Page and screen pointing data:
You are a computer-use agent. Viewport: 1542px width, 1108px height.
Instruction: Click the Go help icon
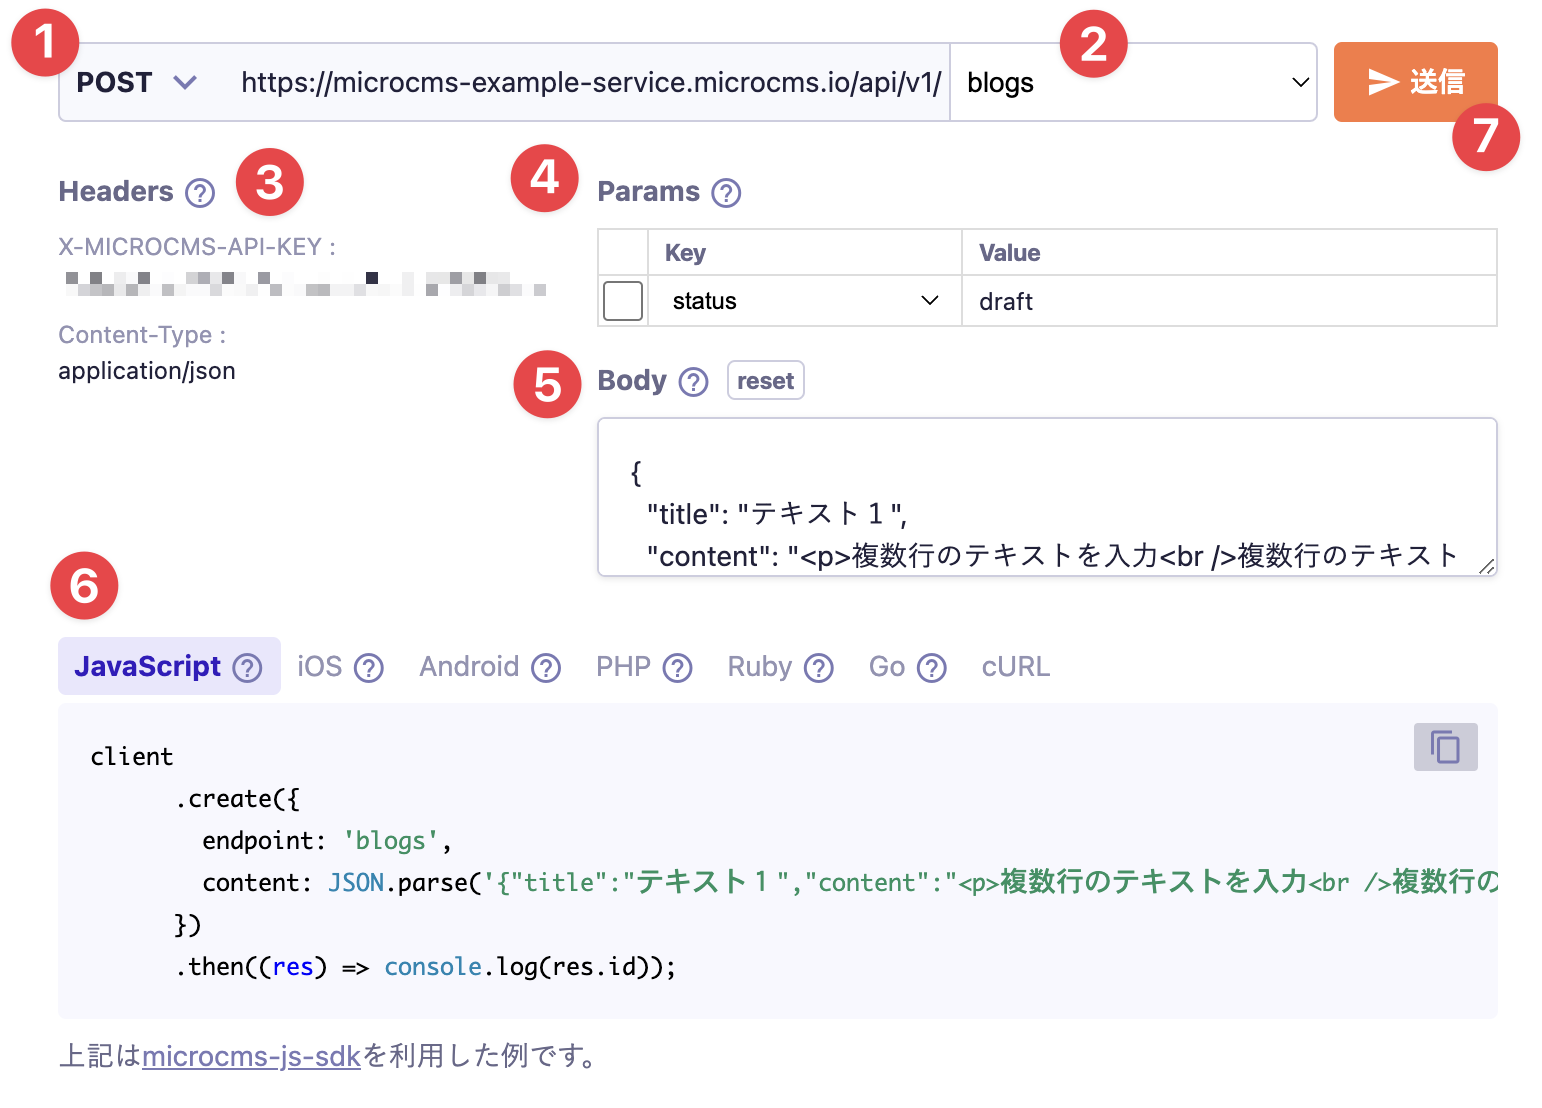click(x=932, y=667)
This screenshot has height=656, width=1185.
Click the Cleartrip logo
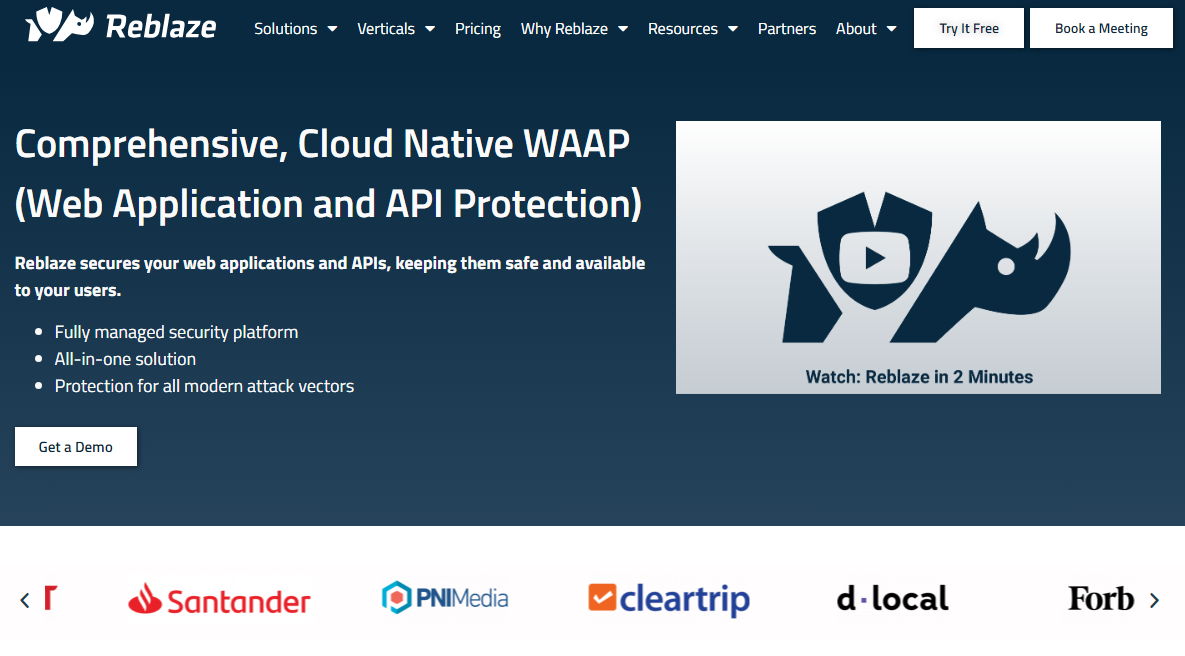pyautogui.click(x=669, y=599)
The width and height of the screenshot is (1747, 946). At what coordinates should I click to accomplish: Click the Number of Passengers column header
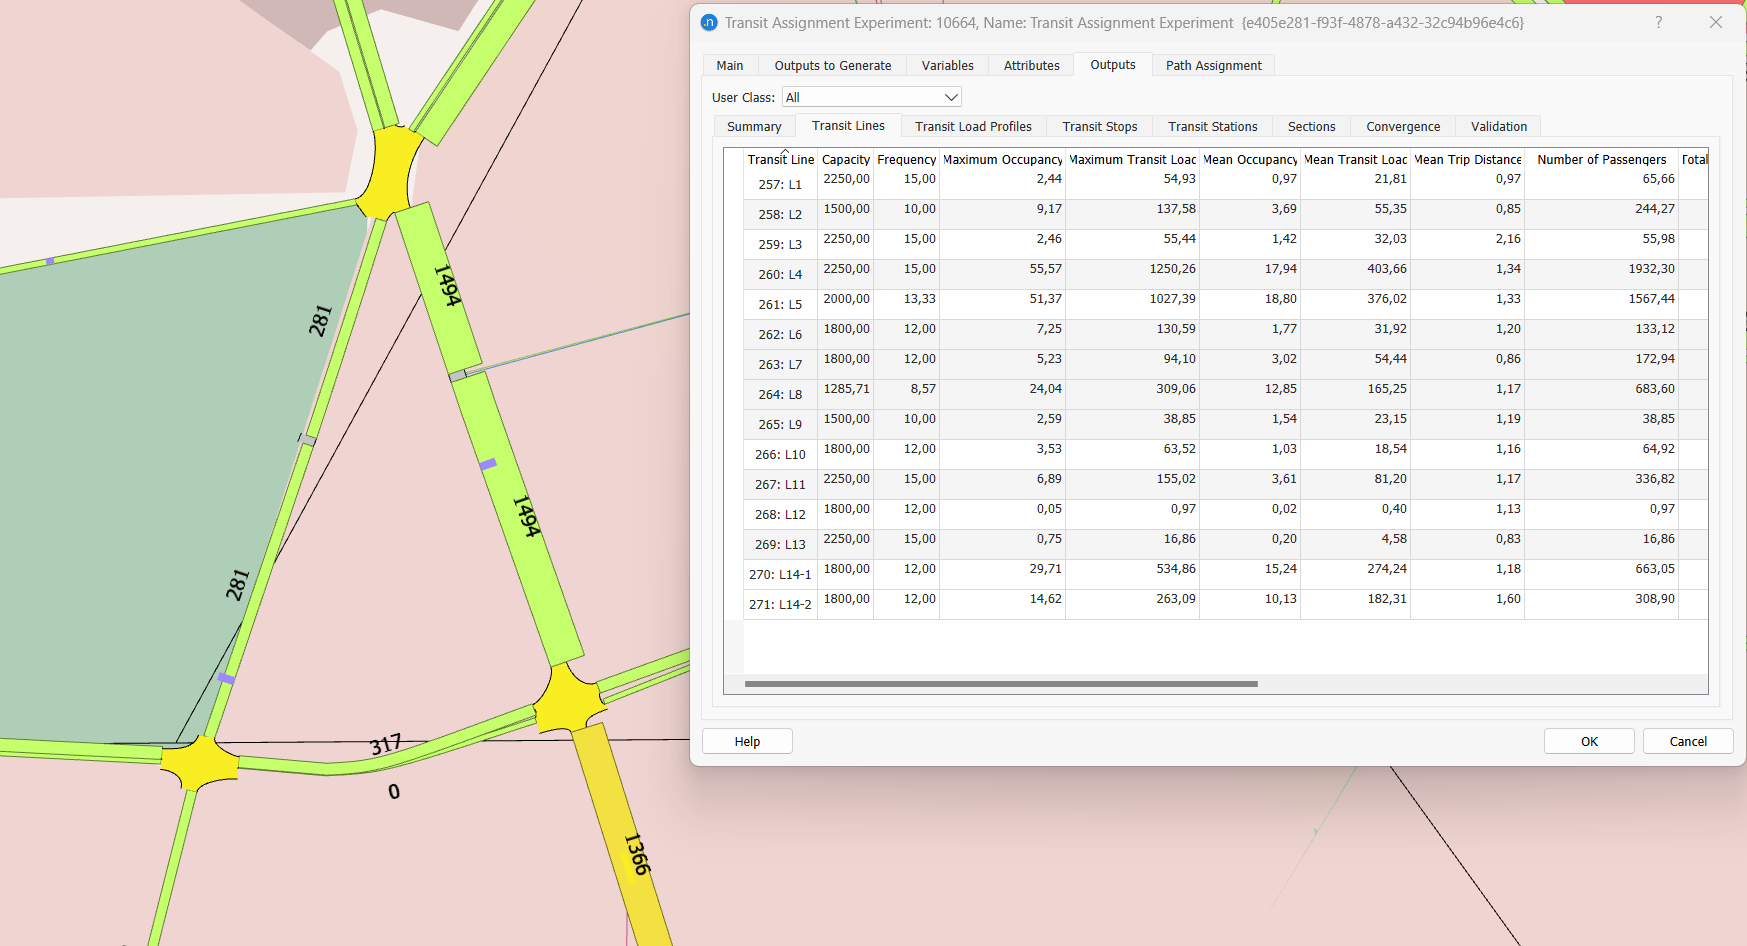coord(1601,159)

**Given problem:**
Please copy out the lines of the material between the line containing "This screenshot has height=656, width=1185." and the line containing "pyautogui.click(x=669, y=599)", inclusive, word for word. Leave the pictures out.

**Written reply:**
This screenshot has height=656, width=1185.
Click the Cleartrip logo
pyautogui.click(x=669, y=599)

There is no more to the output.